I wonder if this could be a side effect of Leap. The motions required are not
as violent as those of conductors, but then again there are finer/weaker
muscles in our wrists/fingers that could be affected.

------
dsirijus
I've been watching this from the public announcement date, preordered, applied
for dev sdk, and been active on the forums, as well as pondered the
possibilities (read, waving hands in the air a lot).

In my conclusion - THIS WILL REPLACE TRACKPAD.

Not augment, not be by the side of. REPLACE. And not only because Leap is
awesome, but because trackpad is horrible.

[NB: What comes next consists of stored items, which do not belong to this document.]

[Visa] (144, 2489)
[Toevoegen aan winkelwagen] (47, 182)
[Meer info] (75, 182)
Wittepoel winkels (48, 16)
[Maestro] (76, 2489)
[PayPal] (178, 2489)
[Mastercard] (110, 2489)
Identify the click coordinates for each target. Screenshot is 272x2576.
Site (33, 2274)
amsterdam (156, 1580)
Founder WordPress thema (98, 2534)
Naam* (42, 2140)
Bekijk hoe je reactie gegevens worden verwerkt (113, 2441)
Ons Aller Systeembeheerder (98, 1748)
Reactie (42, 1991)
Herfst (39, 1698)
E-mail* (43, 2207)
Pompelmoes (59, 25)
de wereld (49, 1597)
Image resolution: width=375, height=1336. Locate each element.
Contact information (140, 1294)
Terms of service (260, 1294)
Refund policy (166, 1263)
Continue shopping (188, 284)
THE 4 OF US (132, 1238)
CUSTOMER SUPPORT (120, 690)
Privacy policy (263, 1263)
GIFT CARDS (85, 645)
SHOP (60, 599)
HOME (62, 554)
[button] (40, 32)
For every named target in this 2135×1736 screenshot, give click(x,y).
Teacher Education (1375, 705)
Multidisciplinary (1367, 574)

EDIT: You'll remember not upvoting this one when you're proved WRONG.

------
nsns
I don't get it... if I want my computer to take note of my hands I have to
physically touch my keyboard or trackpad; any movement lacking this physical
contact doesn't affect it. With this, how do I signal my computer to ignore
movements which are not intended for it?

------
ila
having seen a prototype, i can only say that this tech is a game changer -
comparable to the mouse, but will make keyboard style input/ux obsolote. it
wouldnt surprise me if the company gets snatched before it ships product.

------
th0ma5
One could duplicate this right with just a few webcams and some computer
vision? I haven't read their patents or anything, but I thought I read the
thing just has three webcams in it.

------
jcfrei
this might be useful in many niche cases, though I doubt a widespread
usage/replacement for traditional input methods. I imagine it being useful
when you quickly need to switch to another desktop, when you're just browsing
the web, or playing another one of those funny games where you have to juggle
balls or something.

or maybe it'll forever remain one of those cool demo tools, where you show off
a model of your newly developped protein to some executives on a large screen.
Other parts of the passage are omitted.